[Start of TASK INPUTS]
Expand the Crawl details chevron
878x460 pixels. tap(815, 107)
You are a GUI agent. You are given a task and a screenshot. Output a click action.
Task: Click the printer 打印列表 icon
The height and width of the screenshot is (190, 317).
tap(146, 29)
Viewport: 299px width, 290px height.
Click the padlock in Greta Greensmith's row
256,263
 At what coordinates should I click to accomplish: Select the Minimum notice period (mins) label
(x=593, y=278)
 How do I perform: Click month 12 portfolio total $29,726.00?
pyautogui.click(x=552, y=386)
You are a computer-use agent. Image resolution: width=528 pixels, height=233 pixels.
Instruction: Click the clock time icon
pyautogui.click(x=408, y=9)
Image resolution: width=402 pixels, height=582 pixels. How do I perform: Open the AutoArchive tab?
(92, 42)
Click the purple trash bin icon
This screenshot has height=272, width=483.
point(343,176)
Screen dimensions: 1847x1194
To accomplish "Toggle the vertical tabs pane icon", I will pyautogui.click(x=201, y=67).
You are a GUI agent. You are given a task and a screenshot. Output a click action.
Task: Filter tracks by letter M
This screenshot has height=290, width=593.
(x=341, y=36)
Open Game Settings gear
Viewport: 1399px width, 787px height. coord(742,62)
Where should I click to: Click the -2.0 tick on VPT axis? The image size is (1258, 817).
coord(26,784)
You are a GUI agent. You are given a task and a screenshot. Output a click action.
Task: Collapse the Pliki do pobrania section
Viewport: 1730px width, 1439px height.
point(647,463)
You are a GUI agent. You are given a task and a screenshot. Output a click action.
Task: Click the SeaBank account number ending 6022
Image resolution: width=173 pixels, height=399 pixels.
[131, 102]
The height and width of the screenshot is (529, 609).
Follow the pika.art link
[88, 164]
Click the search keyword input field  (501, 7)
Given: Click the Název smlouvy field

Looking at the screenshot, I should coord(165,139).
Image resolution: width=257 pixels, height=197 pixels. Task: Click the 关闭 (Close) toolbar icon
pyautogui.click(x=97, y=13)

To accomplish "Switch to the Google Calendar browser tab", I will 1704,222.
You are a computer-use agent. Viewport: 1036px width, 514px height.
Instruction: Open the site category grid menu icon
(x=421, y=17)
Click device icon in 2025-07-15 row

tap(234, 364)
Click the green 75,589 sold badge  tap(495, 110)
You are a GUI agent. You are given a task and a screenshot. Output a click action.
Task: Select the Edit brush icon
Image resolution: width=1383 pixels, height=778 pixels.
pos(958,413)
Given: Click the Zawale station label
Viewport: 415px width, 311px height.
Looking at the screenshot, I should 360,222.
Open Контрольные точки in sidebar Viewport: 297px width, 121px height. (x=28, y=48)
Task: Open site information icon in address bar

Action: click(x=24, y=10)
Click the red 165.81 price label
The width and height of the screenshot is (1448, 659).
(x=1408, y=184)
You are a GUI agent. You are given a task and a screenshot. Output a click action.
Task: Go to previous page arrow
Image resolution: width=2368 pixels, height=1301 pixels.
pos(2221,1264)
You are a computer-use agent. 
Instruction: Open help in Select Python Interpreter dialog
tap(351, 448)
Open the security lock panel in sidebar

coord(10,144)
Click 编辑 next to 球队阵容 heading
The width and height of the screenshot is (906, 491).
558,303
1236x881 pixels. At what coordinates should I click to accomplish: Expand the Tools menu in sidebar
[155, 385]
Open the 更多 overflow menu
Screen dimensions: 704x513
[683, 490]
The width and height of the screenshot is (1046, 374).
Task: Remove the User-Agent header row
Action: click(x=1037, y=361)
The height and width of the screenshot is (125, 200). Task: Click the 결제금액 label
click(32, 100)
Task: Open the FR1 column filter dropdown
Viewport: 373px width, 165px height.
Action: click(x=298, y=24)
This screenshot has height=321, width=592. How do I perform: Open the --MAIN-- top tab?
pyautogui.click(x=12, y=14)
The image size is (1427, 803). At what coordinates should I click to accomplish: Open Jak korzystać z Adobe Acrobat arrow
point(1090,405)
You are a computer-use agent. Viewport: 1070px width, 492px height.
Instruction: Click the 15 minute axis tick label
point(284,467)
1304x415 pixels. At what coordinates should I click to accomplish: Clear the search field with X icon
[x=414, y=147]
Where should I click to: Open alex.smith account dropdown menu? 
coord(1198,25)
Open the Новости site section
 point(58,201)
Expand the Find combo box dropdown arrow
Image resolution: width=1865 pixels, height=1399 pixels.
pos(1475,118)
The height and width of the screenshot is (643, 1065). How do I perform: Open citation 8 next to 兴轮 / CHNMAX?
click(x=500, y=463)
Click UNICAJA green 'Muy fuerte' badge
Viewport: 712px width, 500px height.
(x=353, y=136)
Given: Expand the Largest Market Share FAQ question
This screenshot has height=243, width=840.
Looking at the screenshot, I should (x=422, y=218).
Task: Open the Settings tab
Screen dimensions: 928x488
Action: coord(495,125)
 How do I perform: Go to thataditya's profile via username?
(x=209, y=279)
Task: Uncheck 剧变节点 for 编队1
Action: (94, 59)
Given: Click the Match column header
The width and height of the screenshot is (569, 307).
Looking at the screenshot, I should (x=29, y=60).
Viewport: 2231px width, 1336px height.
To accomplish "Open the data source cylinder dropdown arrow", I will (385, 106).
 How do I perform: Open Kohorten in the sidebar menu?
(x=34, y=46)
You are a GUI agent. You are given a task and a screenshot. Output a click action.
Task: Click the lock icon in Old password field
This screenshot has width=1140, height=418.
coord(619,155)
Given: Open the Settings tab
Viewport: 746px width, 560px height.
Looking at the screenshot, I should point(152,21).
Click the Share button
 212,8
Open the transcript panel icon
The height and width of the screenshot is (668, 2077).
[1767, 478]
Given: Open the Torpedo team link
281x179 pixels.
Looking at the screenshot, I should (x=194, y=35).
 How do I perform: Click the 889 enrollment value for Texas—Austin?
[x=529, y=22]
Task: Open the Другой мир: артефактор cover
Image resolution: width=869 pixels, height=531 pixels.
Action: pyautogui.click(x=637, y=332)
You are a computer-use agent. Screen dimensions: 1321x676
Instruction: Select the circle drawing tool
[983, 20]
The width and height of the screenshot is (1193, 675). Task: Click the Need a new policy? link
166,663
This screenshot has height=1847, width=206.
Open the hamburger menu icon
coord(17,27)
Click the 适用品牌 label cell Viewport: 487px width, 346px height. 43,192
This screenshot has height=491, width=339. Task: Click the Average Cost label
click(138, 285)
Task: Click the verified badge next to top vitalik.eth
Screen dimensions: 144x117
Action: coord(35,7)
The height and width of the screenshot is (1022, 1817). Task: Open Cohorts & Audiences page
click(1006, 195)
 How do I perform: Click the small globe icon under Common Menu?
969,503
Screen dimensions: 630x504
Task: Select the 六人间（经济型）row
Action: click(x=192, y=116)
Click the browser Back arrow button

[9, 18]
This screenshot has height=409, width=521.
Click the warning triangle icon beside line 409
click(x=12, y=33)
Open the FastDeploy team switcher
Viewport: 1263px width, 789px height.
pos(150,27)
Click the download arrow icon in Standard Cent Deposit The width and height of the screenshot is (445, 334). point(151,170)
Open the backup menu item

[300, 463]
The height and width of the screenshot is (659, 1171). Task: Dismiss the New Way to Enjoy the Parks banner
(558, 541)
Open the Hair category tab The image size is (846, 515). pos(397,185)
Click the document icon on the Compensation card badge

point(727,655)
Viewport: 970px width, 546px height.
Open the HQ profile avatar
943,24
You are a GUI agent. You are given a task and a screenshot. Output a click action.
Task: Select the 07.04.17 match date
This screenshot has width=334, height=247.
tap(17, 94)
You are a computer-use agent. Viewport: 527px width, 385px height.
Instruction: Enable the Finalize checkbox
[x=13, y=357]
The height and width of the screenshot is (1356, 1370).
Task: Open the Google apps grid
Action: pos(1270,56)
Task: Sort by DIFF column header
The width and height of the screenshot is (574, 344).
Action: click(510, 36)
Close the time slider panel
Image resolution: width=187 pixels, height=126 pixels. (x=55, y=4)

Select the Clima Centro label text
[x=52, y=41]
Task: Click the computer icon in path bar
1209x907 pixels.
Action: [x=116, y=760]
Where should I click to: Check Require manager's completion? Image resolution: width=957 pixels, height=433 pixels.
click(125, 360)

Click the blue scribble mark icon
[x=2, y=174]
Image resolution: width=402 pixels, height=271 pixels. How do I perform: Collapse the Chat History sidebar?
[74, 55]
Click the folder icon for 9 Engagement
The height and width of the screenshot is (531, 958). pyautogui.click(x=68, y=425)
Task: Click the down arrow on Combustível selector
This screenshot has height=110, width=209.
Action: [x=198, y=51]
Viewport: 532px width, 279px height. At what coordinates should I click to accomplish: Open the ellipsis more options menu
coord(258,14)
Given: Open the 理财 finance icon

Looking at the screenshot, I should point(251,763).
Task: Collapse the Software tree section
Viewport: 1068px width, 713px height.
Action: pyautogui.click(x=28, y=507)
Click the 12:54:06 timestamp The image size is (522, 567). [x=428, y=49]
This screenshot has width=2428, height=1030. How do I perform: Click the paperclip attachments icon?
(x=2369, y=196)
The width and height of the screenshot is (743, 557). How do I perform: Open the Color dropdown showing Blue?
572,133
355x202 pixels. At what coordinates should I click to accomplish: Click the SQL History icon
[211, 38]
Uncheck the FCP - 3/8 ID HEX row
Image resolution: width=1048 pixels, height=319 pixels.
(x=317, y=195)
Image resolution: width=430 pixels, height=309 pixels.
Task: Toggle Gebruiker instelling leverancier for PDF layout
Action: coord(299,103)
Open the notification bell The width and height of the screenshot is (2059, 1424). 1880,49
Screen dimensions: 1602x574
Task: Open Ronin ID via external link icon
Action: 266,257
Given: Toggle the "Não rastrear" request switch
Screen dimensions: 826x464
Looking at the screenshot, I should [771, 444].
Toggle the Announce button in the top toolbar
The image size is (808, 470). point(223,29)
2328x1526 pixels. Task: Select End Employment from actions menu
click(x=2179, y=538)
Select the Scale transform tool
[End of TASK INPUTS]
> SHORT EXERCISE
Find every line in the records that contains the word "account" and copy each one. Match case exactly.

> RESPONSE
Task: Click the SeaBank account number ending 6022
Where should I click to: Open alex.smith account dropdown menu? 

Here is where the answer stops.